Sample no. 5 and 6 were produced. First, raw materials of various oxides were prepared so as to have the composition shown in the table, and then pulverized and mixed for 1 hour using a ball mill to prepare a raw material batch. Next, the raw material batch was put in an alumina crucible and fired at the firing temperature in the table for 20 hours. Finally, the obtained fired product was pulverized, pulverized with a ball mill, and classified with a 250 mesh pass sieve to obtain a refractory filler having an average particle diameter D _{50 of} 12 μm.

  For each sample, the presence or absence of the main crystal phase and unreacted raw material (mainly ZnO) was evaluated by XRD. The results are shown in Table 1.

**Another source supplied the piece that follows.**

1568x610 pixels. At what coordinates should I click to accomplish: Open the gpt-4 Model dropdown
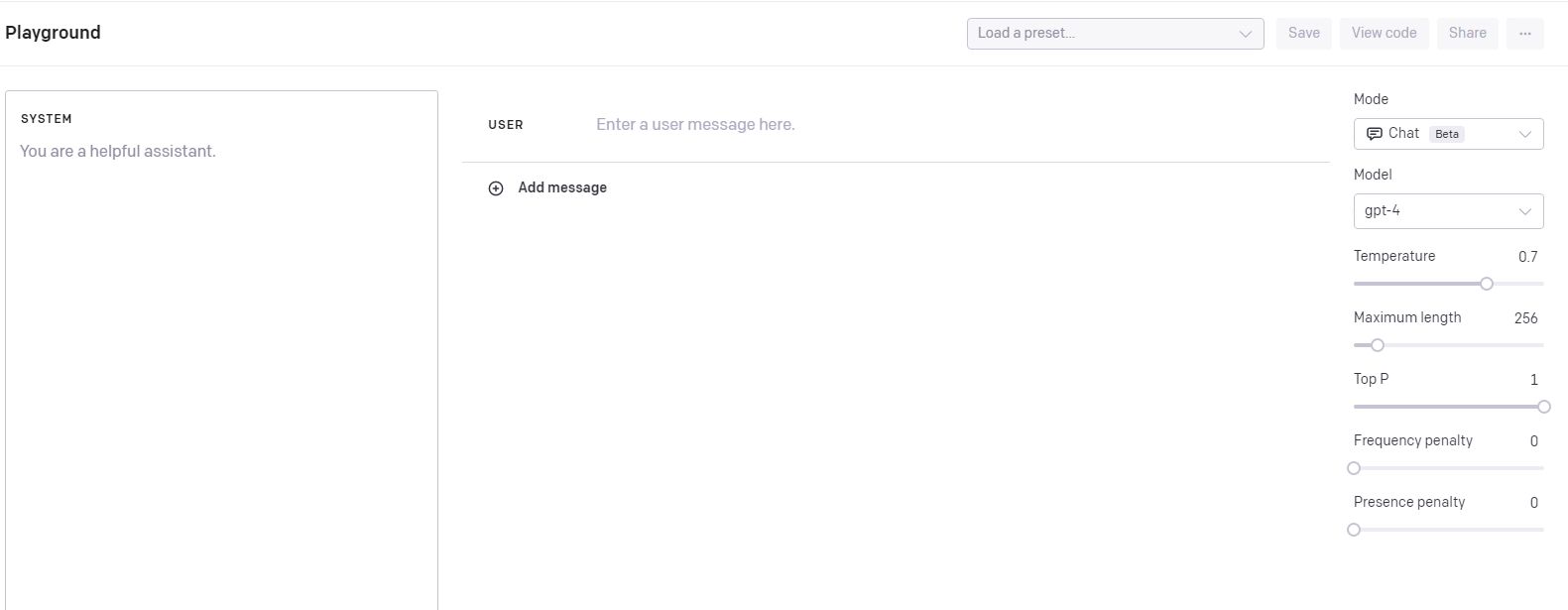tap(1447, 211)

  As is clear from Table 1, sample No. In 1-4, as the main crystal phase, willemite or willemite garnite was precipitated, and no unreacted raw material remained. On the other hand, sample No. Since No. 5 was produced by a solid phase reaction method, unreacted raw materials remained. Sample No. No. 6 is considered to have a poor effect of reducing the thermal expansion coefficient because no willemite is precipitated as the main crystal phase.

  Table 2 shows Examples (Sample Nos. 7 to 10) of the present invention.

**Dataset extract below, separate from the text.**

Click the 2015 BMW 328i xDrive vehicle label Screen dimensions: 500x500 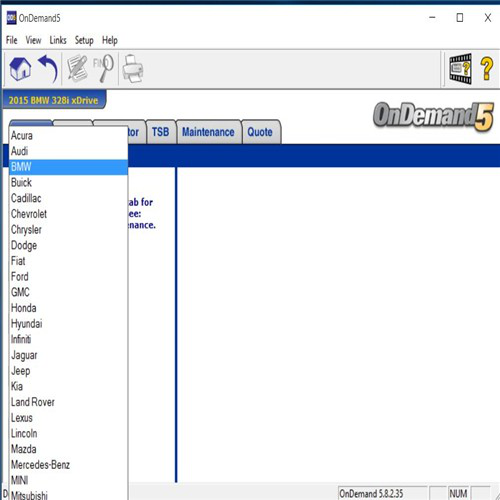pos(54,100)
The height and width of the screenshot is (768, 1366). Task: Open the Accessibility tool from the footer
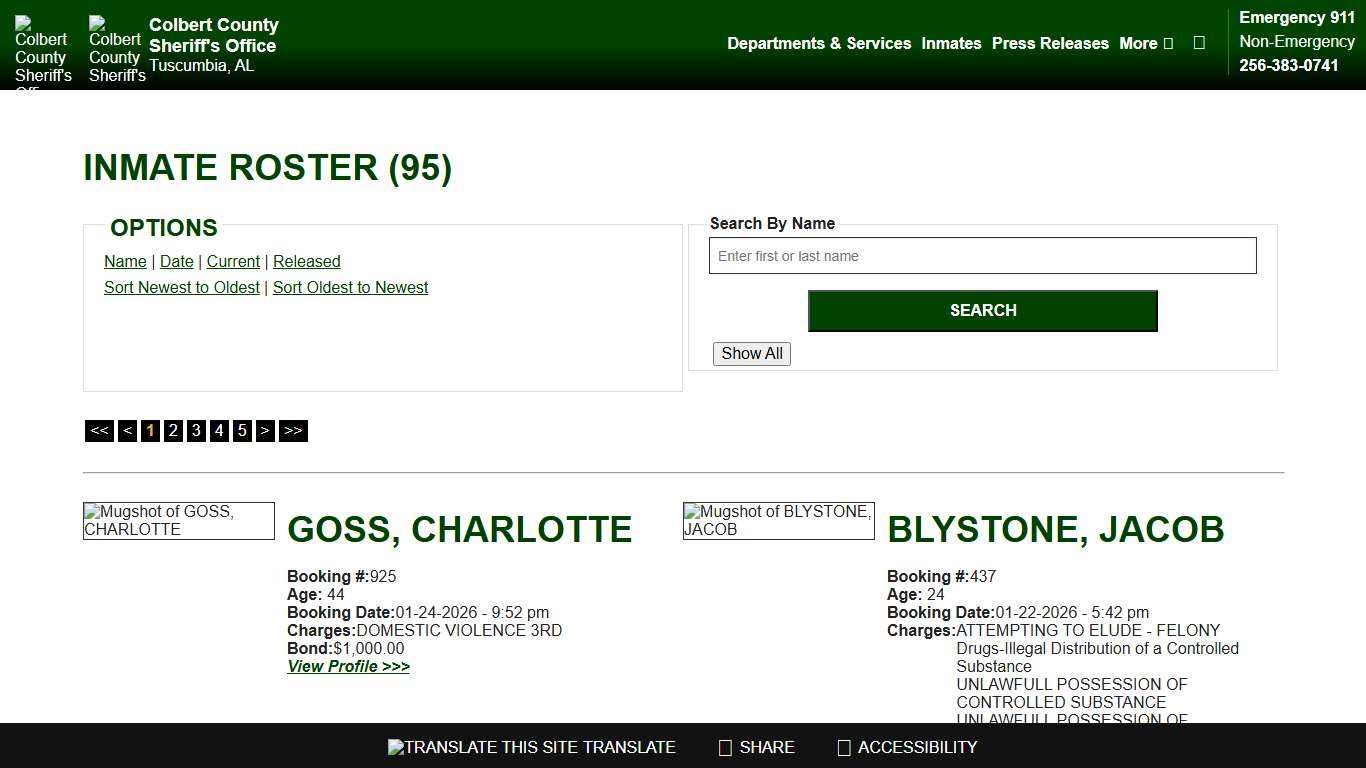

Sample no. 7-10 were produced. First, raw materials for various oxides were prepared so as to have the composition described in the table, and raw material batches were prepared. Next, the raw material batch was put into a platinum crucible and melted at the melting temperature in the table for 3 hours, and then the obtained melt was cooled into water to form a crushed shape. Subsequently, the obtained ground pulverized product was pulverized with a ball mill and then classified with a 250 mesh pass sieve to obtain a refractory filler having an average particle size D _{50 of} 10 μm. In the table, this method is described as “melting method”.

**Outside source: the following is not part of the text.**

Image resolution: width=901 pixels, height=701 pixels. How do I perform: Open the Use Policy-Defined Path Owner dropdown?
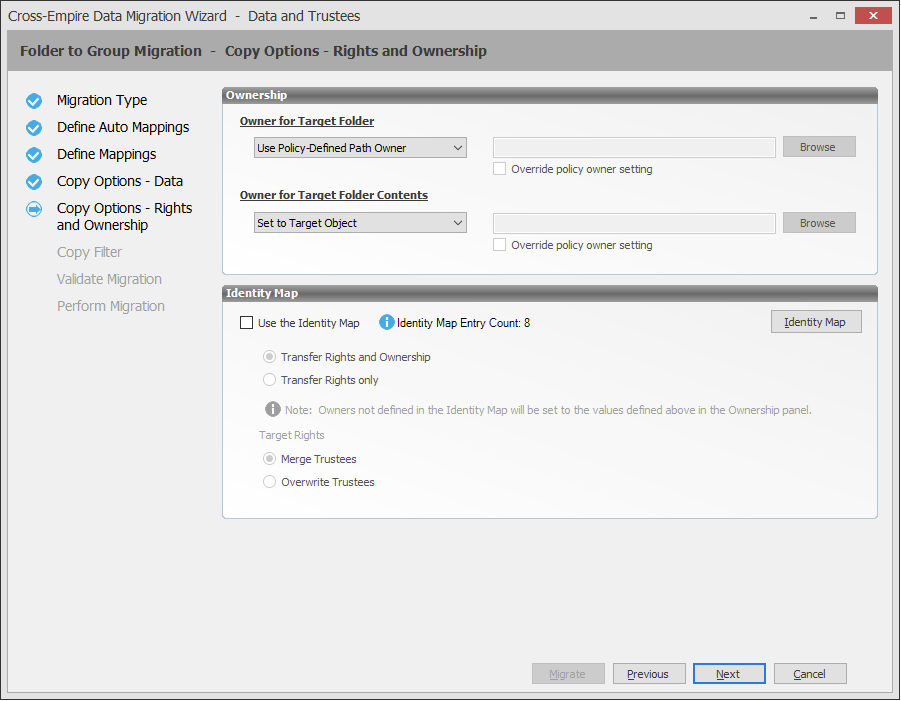coord(360,148)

  For each sample, the presence or absence of the main crystal phase and unreacted raw material (mainly ZnO) was evaluated by XRD. The results are shown in Table 2.

  As apparent from Table 2, the sample No. In Nos. 7 to 10, as the main crystal phase, willemite or willemite garnite was precipitated, and no unreacted raw material remained.

  The method for producing a refractory filler according to the present invention includes (1) sealing materials for display devices such as PDP, organic EL display, FED, and VFD, and (2) coating of display devices such as PDP, organic EL display, FED, and VFD. Materials, (3) sealing materials for electronic components such as piezoelectric vibrator packages, IC packages, (4) sealing materials for cores of magnetic heads or cores and sliders, (5) silicon solar cells, dye-sensitized solar It is suitable as a method for producing a fireproof filler used for sealing materials for solar cells such as batteries, and (6) sealing materials for lighting devices such as organic EL lighting.

Claims (8)

  A method for producing a refractory filler, characterized by precipitating willemite as a main crystal phase by cooling the obtained melt after melting a raw material batch.   The method for producing a refractory filler according to claim 1, wherein the melt is cooled by pouring between molding rollers.   The method for producing a refractory filler according to claim 1, wherein the melt is cooled by pouring into water. According refractory filler, which as composition, in _{mol%, 50~80% ZnO, SiO 2} 10~40%, to contain _Al 2 O 3 _0~10%, and wherein the preparation of the raw batch Item 4. A method for producing a refractory filler according to any one of Items 1 to 3. Method for producing a refractory filler according to any one of claims 1 to 4, wherein the average particle diameter D ₅₀ of the raw batch is less than 20 [mu] m. The method for producing a refractory filler according to any one of claims 1 to 5, wherein the raw material batch has a maximum particle diameter _Dmax of less than 100 m.   The method for producing a refractory filler according to any one of claims 1 to 6, wherein willemite and garnite are precipitated as the main crystal phase.   The method for producing a refractory filler according to claim 7, wherein the ratio of willemite to garnite is in a range of 100: 0 to 70:30 in terms of molar ratio.